En retirada desde hace meses de la escena internacional, la política española ensimismada ha reaccionado al atentado de Bruselas con el protocolo habitual: unidad y seguridad. A fuerza de repetir lo mismo, matanza tras matanza, el discurso institucional ante el terrorismo acaba volviéndose insignificante. La pauta es conocida: promesa de ganar la batalla con más esfuerzo en seguridad y apelación a la defensa de los valores europeos. Sobre lo primero: ¿Es posible reforzar más la seguridad, de modo eficaz (no solo efectista), sin afectar a nuestras libertades?
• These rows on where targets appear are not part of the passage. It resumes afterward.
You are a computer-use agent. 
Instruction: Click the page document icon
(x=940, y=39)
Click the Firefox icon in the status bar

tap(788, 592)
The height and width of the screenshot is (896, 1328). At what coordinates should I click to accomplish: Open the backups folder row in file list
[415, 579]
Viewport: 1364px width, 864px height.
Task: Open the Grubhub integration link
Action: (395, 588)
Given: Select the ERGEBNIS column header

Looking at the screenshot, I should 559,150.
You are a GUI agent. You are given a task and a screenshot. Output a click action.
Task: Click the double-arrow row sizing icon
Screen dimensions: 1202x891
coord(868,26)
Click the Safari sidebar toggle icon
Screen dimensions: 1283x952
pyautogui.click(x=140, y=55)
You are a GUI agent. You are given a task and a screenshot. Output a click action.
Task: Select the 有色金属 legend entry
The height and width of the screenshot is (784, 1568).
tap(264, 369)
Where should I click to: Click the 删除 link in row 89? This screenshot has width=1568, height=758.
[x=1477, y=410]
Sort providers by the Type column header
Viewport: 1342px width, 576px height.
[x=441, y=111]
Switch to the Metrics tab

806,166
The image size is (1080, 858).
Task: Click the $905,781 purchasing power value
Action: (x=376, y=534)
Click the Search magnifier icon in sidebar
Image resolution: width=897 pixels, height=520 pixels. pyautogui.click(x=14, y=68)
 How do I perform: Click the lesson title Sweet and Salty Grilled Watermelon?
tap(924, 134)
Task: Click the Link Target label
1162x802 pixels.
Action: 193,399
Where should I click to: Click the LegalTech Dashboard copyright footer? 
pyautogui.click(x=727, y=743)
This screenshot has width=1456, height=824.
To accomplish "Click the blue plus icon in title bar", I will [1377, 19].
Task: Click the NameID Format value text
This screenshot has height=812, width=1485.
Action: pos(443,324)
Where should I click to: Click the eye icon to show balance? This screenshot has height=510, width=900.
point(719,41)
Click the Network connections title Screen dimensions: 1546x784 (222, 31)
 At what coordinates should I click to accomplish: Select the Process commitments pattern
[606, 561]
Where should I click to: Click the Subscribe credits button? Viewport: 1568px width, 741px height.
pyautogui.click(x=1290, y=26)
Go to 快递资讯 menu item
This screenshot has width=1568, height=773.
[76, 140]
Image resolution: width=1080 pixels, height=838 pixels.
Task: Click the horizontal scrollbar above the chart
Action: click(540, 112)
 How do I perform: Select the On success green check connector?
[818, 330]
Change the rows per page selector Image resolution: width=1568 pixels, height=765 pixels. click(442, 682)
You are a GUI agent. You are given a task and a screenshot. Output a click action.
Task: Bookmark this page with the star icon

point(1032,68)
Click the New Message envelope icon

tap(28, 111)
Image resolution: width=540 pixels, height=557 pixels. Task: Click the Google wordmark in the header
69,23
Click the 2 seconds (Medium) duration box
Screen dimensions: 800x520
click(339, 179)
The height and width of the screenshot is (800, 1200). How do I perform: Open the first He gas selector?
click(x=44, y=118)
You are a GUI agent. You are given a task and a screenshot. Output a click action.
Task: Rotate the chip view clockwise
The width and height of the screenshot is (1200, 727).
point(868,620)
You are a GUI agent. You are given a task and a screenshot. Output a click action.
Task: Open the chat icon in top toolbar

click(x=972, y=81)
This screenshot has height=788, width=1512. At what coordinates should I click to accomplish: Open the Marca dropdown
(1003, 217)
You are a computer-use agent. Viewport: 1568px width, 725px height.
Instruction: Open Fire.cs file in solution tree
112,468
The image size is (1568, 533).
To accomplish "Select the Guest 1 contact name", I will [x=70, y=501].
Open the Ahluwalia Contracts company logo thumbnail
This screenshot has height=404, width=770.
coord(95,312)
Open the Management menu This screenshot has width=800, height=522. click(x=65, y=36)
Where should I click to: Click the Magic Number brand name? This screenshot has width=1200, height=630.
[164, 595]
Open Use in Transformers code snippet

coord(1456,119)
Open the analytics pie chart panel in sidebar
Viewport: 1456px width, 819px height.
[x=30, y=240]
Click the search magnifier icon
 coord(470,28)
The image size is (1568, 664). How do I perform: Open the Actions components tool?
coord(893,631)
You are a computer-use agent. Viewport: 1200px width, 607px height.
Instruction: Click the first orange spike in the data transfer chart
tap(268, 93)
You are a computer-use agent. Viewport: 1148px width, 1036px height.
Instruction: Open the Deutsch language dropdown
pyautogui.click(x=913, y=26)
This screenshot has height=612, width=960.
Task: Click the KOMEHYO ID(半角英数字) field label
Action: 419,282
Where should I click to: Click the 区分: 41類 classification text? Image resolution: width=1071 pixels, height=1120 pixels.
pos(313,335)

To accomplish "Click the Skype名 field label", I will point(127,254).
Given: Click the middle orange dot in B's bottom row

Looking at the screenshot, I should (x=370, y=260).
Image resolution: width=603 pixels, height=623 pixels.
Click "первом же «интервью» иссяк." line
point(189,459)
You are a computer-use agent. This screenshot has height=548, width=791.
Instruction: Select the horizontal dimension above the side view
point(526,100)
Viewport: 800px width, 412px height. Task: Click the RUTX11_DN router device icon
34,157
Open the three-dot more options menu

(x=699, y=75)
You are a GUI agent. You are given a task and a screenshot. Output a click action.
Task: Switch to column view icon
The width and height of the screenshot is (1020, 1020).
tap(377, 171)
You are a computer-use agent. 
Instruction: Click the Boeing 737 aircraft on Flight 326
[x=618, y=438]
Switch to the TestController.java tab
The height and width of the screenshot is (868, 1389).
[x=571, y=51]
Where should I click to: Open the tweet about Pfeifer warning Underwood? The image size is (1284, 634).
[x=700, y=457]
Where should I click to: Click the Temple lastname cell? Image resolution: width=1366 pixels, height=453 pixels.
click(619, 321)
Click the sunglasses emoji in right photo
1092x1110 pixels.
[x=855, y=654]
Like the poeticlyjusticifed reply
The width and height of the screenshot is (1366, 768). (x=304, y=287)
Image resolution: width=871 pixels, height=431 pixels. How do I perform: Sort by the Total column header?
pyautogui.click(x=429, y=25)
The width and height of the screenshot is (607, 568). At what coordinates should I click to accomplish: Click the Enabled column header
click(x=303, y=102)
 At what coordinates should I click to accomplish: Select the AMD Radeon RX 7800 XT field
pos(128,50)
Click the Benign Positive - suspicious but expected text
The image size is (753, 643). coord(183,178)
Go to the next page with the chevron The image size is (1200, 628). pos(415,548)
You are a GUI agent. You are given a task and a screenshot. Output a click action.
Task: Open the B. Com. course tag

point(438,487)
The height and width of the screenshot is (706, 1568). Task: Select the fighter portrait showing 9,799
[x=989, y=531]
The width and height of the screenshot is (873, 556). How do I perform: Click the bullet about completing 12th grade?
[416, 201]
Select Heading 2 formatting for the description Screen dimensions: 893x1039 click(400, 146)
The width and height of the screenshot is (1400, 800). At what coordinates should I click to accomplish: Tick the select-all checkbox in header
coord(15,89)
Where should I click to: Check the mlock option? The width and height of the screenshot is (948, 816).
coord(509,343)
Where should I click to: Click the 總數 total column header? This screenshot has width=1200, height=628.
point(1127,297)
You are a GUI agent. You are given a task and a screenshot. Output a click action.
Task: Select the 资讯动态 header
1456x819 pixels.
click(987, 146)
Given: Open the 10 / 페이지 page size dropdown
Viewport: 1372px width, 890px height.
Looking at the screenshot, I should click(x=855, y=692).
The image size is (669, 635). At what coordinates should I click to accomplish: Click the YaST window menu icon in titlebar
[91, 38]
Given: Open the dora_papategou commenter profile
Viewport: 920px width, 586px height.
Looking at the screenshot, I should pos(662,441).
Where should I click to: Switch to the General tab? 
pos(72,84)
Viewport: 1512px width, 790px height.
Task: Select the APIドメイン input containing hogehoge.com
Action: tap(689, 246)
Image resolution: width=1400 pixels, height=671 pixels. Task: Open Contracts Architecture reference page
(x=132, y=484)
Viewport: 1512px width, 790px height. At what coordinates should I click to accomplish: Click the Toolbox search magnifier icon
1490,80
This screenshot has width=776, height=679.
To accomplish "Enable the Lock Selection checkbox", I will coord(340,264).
Sobre lo segundo, ¿cómo podemos creer que los gobernantes defenderán unos valores que han puesto en almoneda en la crisis de los refugiados, asumiendo la agenda de la extrema derecha?
Con el discurso policial no basta, porque la construcción del autoritarismo posdemocrático no es la solución y porque cada nuevo atentado genera dudas sobre su eficacia y provoca demandas imposibles. El cultivo del miedo puede que salve la cara a los gobernantes pero no es la manera de defender los ideales europeos. Y los ciudadanos lo saben: son ellos los que están salvando la normalidad, ante la tentación autoritaria de unos gobiernos desbordados.
Y, sin embargo, hay prioridades de las que nadie habla: conseguir una coordinación policial europea eficiente, a la que todos los gobiernos nacionales se resisten, celosos de su patrimonio de seguridad; perder el miedo a afrontar las causas sociales, religiosas, educativas, un tabú que todos esquivan porque no quieren reconocer que el enemigo es de casa; y abandonar el discurso apocalíptico en que Europa se está meciendo para disimular su impotencia.
Sin expectativas de futuro para los ciudadanos es difícil afrontar situaciones críticas. En vez de parapetarse en el discurso del miedo, hay que asumir y defender que no hay seguridad sin libertad y que, por tanto, la verdadera seguridad implica riesgo. Para decir que estamos en guerra, ya está el primer ministro francés Manuel Valls, cada vez más desquiciado.